■ **Task requirements**: Everything from the line containing "Instruction: Remove SeaSonic" through the last line of the data below is to be retyped exactly, apart from the pictures.

■ **Entries shown**:
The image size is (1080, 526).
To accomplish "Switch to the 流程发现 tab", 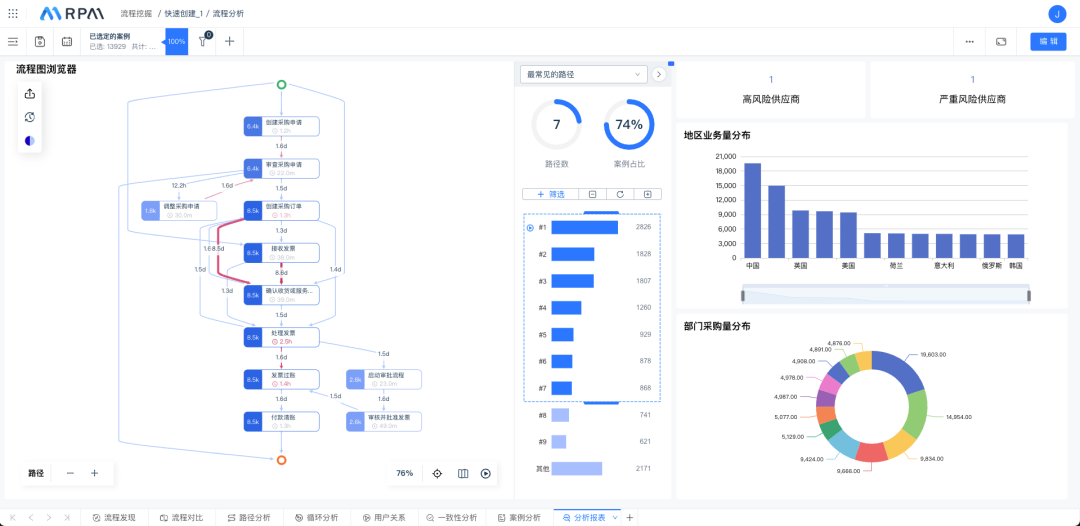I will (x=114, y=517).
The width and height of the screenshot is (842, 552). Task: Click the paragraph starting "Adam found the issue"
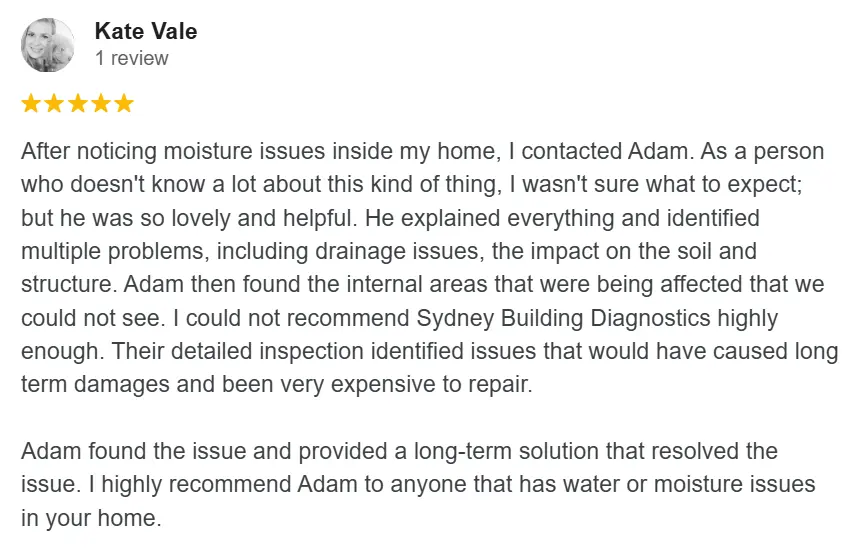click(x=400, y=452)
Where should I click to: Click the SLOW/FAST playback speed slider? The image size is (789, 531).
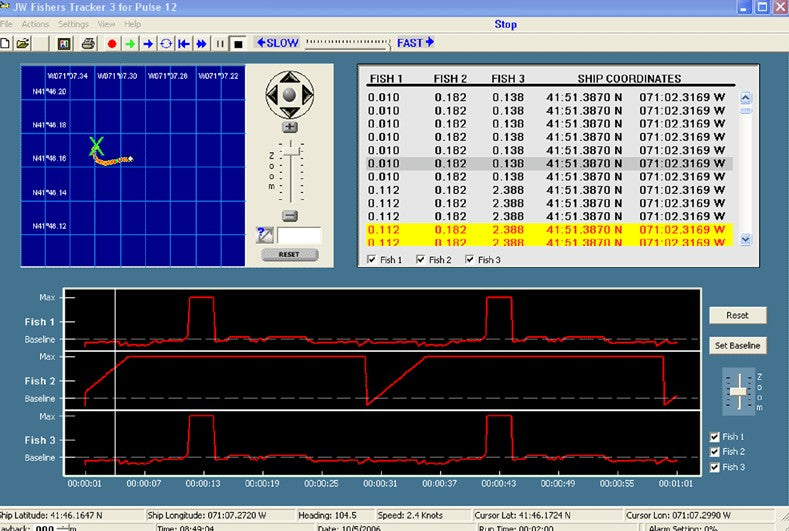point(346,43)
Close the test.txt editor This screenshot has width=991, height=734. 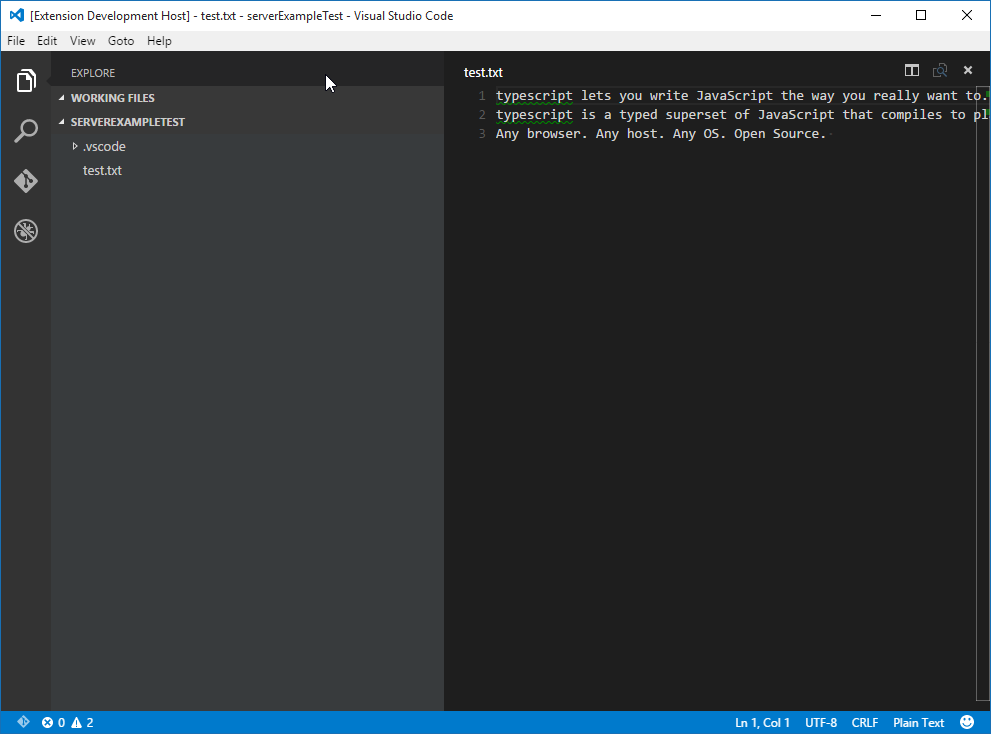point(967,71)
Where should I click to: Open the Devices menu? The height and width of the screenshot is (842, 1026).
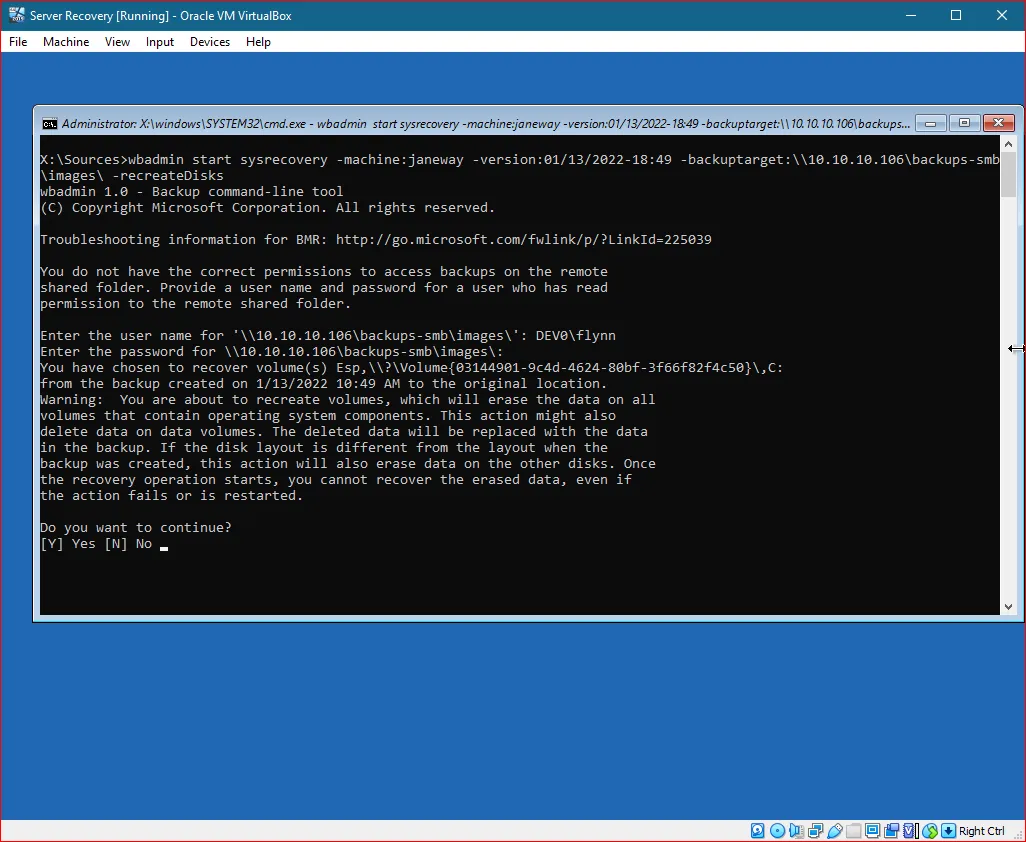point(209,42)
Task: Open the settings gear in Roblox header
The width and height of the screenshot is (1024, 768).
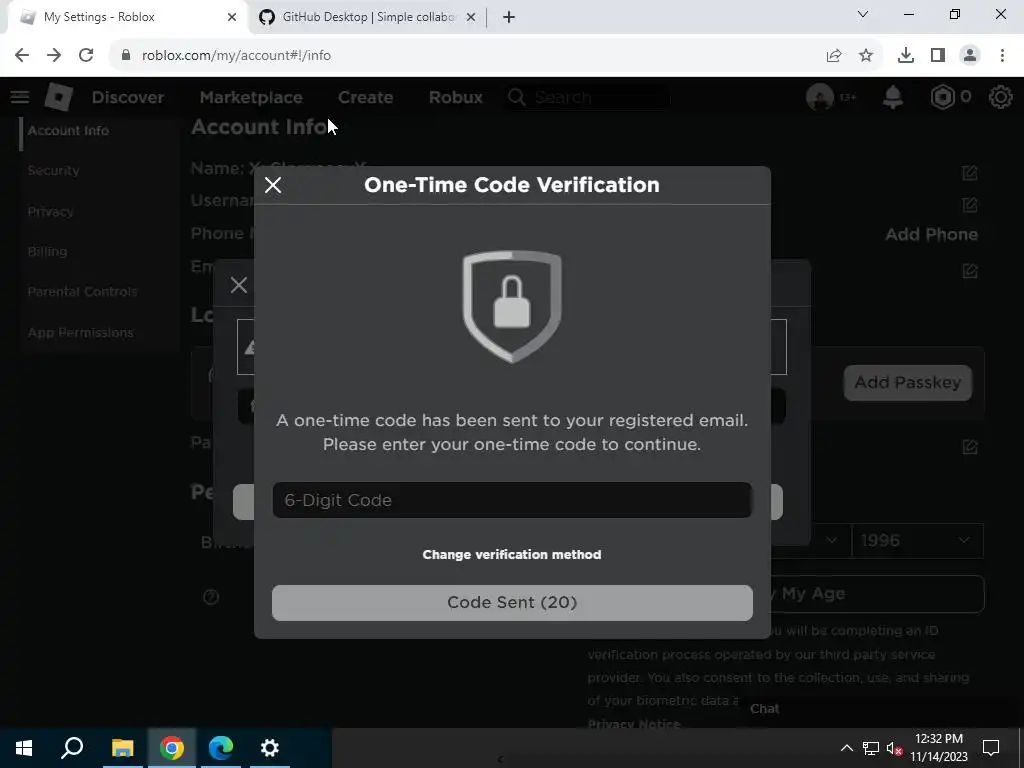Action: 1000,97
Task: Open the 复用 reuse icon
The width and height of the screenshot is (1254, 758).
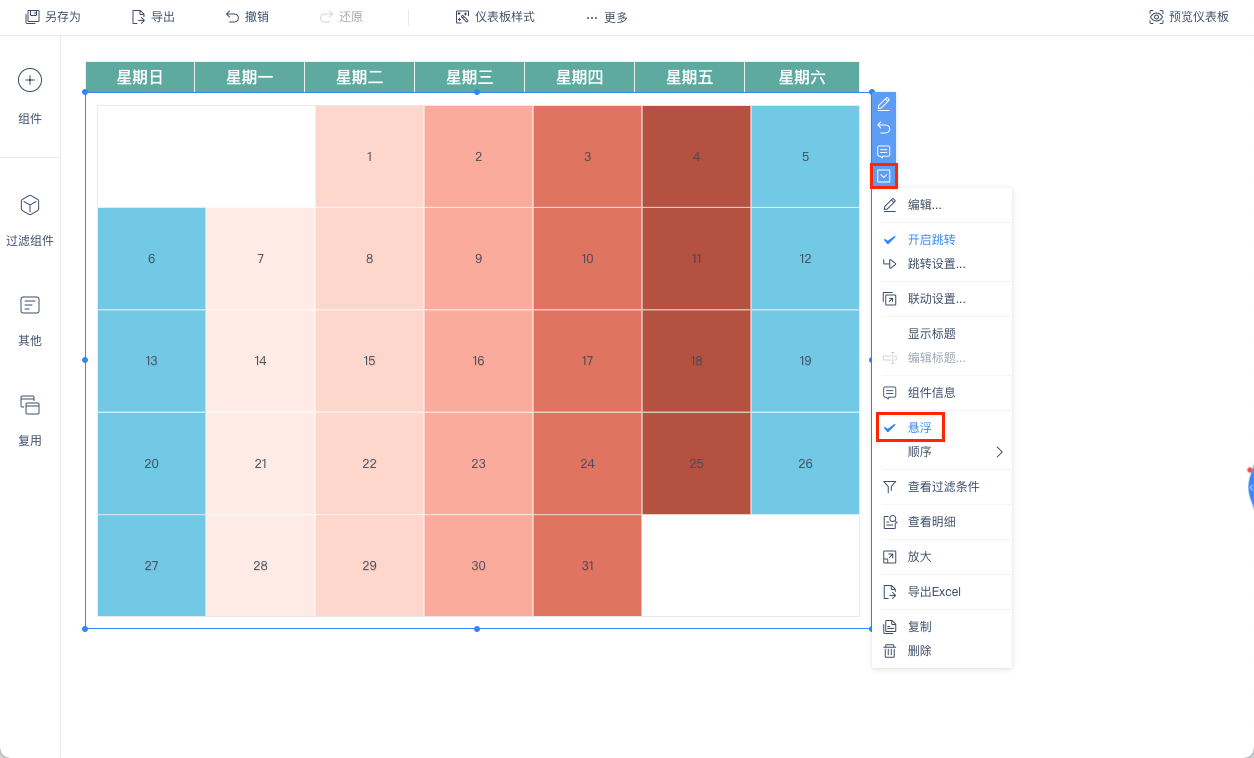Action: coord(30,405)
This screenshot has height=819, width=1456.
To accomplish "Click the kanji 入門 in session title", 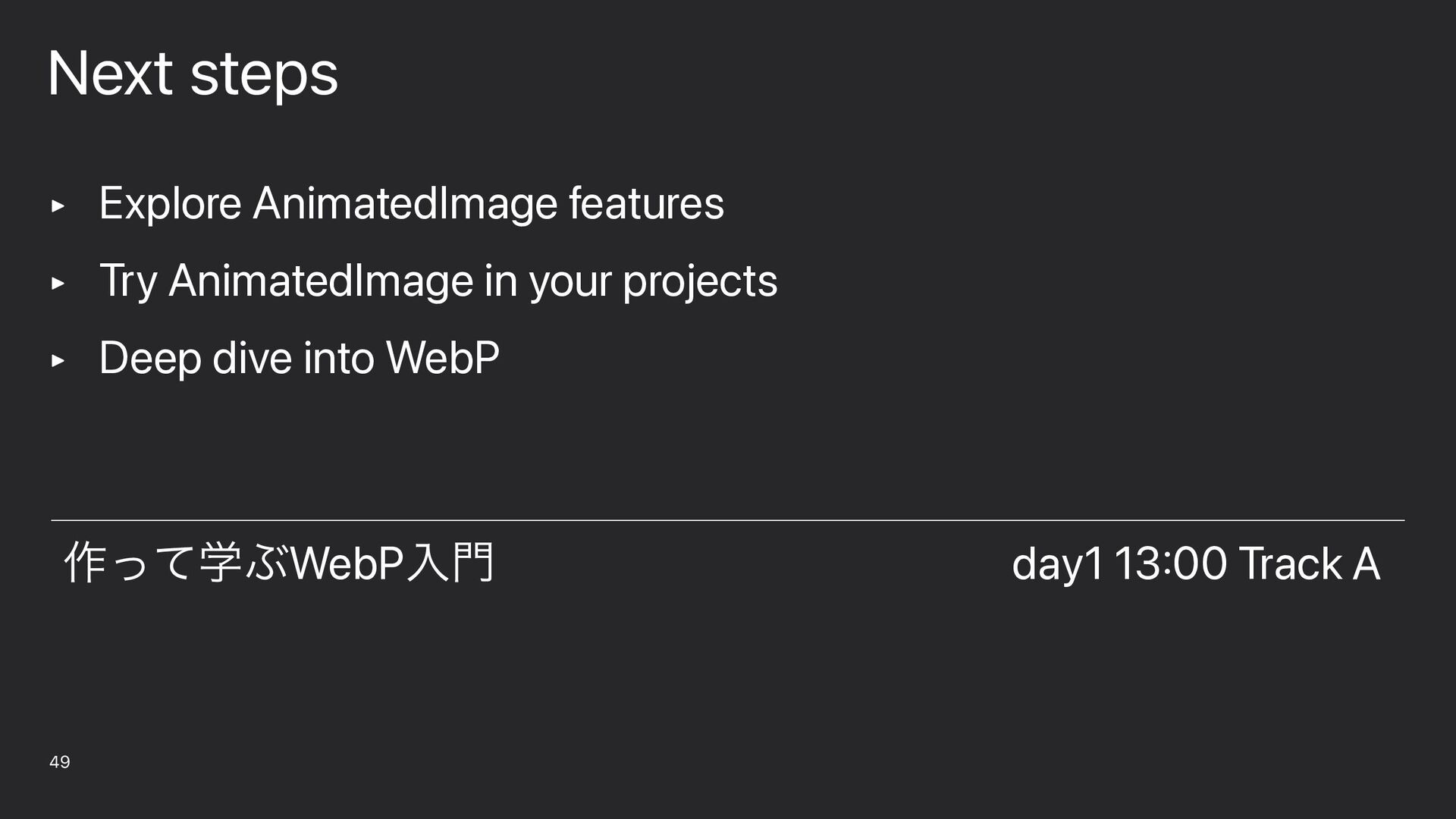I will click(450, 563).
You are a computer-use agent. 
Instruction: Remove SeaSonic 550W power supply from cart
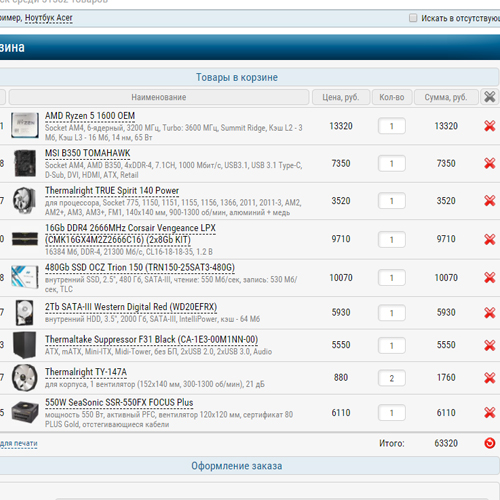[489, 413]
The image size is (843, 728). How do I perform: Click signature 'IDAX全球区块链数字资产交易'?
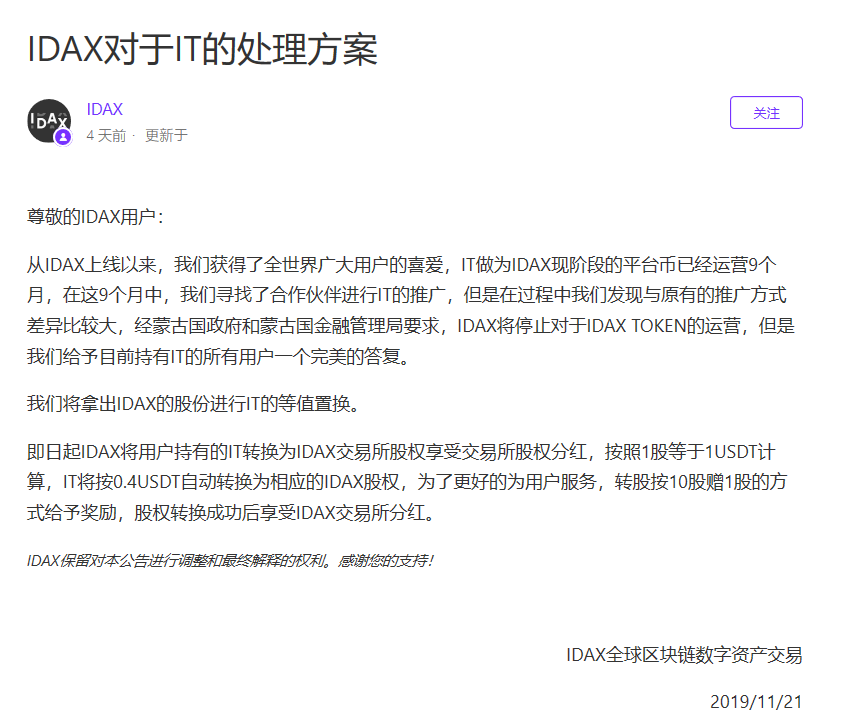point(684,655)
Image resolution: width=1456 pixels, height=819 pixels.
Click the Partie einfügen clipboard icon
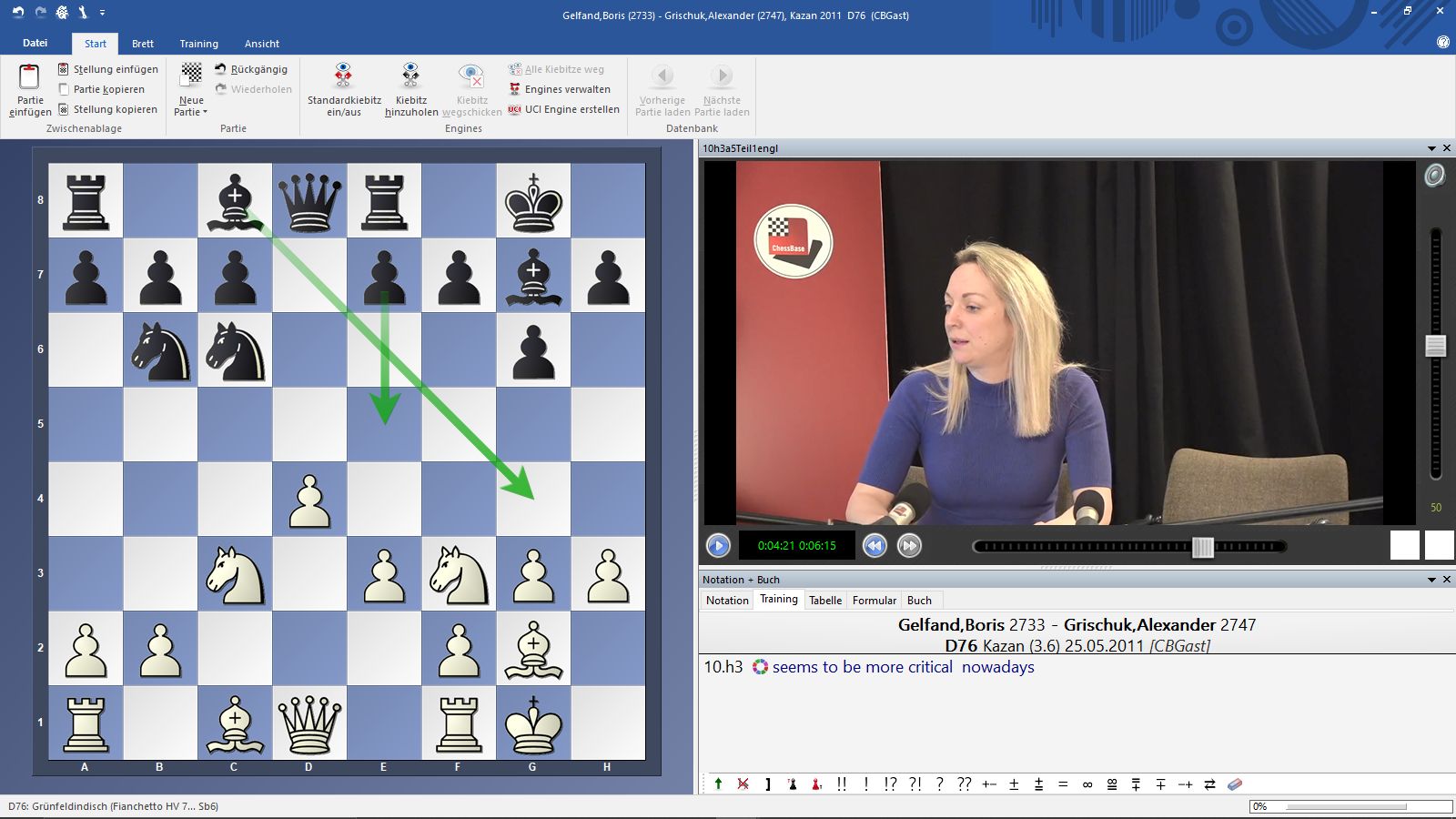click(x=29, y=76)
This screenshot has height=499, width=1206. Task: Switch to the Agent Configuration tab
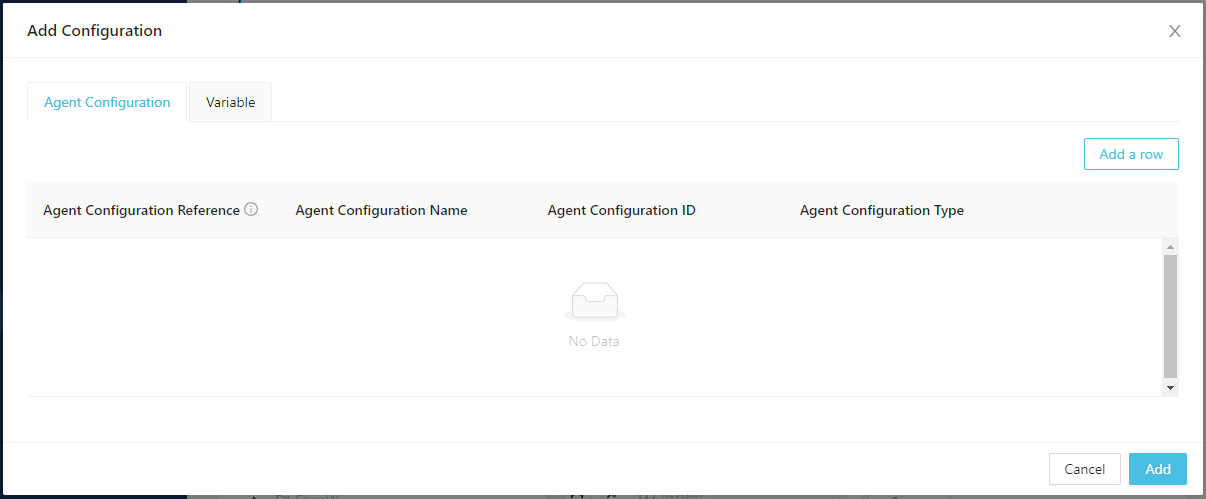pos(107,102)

■ **Output below**:
Instruction: Remove SeaSonic 550W power supply from cart
[489, 413]
The image size is (843, 728). How do I perform: Click signature 'IDAX全球区块链数字资产交易'?
point(684,655)
Image resolution: width=1456 pixels, height=819 pixels.
Click the Partie einfügen clipboard icon
click(x=29, y=76)
This screenshot has height=499, width=1206. Task: Switch to the Agent Configuration tab
pos(107,102)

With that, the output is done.